Türkei: Europarat muss im Fall Kavala den nächsten Schritt gehen

Das Bild zeigt das Porträt eines Mannes mit Bart im Seitenprofil

Der türkische Menschenrechtsaktivist Osman Kavala (Archivaufnahme)

An diesem Mittwoch entscheidet das Ministerkomitee des Europarats darüber, sich im Zuge des Vertragsverletzungsverfahrens gegen die Türkei an den Europäischen Gerichtshof für Menschenrechte zu wenden. Auslöser für das Vertragsverletzungsverfahren ist die rechtswidrige Inhaftierung des Kulturförderers und Menschenrechtsverteidigers Osman Kavala.

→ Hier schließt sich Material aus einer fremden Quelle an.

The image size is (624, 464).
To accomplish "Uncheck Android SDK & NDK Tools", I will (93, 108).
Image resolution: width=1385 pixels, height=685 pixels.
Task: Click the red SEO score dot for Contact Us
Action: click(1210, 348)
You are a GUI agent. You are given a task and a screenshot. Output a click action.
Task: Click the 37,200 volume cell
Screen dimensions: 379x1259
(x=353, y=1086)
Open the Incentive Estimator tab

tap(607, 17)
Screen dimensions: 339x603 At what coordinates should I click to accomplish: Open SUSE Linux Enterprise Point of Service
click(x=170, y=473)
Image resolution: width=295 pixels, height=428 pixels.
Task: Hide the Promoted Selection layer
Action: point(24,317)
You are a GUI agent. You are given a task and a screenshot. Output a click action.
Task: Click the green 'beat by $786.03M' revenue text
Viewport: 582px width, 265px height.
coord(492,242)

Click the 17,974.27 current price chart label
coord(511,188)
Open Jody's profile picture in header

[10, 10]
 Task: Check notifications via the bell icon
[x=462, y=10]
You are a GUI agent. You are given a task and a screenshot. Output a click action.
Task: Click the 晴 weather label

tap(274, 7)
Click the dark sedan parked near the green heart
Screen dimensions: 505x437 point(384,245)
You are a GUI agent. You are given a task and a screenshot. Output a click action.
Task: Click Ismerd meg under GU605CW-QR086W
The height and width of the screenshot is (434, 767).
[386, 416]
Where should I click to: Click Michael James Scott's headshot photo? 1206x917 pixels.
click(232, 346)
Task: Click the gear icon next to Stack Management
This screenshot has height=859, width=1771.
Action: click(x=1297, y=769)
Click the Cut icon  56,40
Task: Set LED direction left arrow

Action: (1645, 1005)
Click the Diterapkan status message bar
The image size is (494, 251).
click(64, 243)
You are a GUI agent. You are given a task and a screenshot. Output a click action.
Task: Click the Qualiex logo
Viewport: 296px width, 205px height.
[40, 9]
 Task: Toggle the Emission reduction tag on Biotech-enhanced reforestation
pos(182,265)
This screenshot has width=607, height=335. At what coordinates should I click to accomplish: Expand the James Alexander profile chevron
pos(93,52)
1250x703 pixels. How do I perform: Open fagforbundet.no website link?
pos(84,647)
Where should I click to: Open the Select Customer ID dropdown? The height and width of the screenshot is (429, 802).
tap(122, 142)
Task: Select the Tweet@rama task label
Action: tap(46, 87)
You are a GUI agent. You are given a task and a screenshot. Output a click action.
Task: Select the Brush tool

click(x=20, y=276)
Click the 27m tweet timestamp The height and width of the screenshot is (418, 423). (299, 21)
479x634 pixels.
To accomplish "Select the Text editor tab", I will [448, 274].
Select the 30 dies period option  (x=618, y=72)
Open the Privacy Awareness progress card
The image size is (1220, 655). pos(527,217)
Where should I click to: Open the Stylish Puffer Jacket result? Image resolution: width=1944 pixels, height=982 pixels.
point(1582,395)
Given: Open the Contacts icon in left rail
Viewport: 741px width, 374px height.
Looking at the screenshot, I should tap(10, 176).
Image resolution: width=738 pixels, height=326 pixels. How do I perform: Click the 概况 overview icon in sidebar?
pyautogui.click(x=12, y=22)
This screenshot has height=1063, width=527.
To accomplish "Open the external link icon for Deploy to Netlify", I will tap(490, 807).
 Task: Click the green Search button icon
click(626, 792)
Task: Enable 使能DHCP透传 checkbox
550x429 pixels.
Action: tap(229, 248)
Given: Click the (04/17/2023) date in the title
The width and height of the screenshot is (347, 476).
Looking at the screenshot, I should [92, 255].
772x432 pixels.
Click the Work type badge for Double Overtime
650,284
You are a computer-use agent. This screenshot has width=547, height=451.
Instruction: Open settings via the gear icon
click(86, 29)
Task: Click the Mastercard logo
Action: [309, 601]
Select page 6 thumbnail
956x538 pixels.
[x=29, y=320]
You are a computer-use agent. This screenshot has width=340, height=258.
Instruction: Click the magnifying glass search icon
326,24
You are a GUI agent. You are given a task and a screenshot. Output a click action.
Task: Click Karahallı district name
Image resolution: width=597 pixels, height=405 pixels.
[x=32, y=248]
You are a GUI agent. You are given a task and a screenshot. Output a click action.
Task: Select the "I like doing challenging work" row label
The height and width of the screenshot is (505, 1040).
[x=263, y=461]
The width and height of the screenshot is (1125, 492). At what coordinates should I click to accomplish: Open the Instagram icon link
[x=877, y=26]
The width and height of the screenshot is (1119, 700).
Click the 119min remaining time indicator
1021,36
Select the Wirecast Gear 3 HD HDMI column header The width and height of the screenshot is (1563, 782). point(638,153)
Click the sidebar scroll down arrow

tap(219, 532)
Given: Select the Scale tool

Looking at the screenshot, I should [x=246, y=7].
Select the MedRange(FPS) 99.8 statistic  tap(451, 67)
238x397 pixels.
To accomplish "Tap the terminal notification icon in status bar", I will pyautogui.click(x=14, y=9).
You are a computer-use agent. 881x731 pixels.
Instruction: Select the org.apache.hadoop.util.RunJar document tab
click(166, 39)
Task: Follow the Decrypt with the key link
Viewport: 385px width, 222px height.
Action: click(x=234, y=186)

Dazu sagt Markus N. Beeko, Generalsekretär von Amnesty International in Deutschland:
 
"Seit über vier Jahren ist Osman Kavala nun schon auf Grundlage politisch motivierter Vorwürfe in der Türkei inhaftiert. Die Weigerung der türkischen Behörden, ihn aus der Haft zu entlassen und damit das bindende Urteil des Europäischen Gerichtshofs für Menschenrechte umzusetzen, ist nicht nur eine eklatante Verletzung von Osman Kavalas Recht auf Freiheit. Sie bedroht auch die Integrität des europäischen Menschenrechtssystems."
 
"Der Europarat hat darauf Anfang Dezember mit der Einleitung eines Vertragsverletzungsverfahrens gegen die Türkei reagiert. Doch noch immer befindet sich Osman Kavala rechtswidrig in Haft. Der Europarat hat nun die Gelegenheit, das Verfahren voranzutreiben und muss diese nutzen. Das Vertragsverletzungsverfahren ist ein unmissverständliches Signal an die Türkei, Osman Kavala unverzüglich und bedingungslos freizulassen und zur Achtung von Menschenrechten zurückzukehren."
 
Hintergrund
Der bekannte Geschäftsmann und Kulturförderer Osman Kavala befindet sich seit dem 18. Oktober 2017 in Haft. Der Europäische Gerichtshof für Menschenrechte hat im Dezember 2019 die sofortige Freilassung von Osman Kavala gefordert. Da die Türkei dieses Urteil bislang nicht umgesetzt hat und Osman Kavala weiter in Haft ist, leitete das Ministerkomitee des Europarats am 2. Dezember 2021 ein Vertragsverletzungsverfahren gegen die Türkei ein.
 
Es ist das zweite Mal in der Geschichte des Europarats, dass ein Vertragsverletzungsverfahren gegen einen Mitgliedsstaat eingeleitet wurde. Zum ersten Mal wurde ein Vertragsverletzungsverfahren gegen Aserbaidschan wegen der Inhaftierung des Oppositionellen Ilgar Mammadov eingeleitet.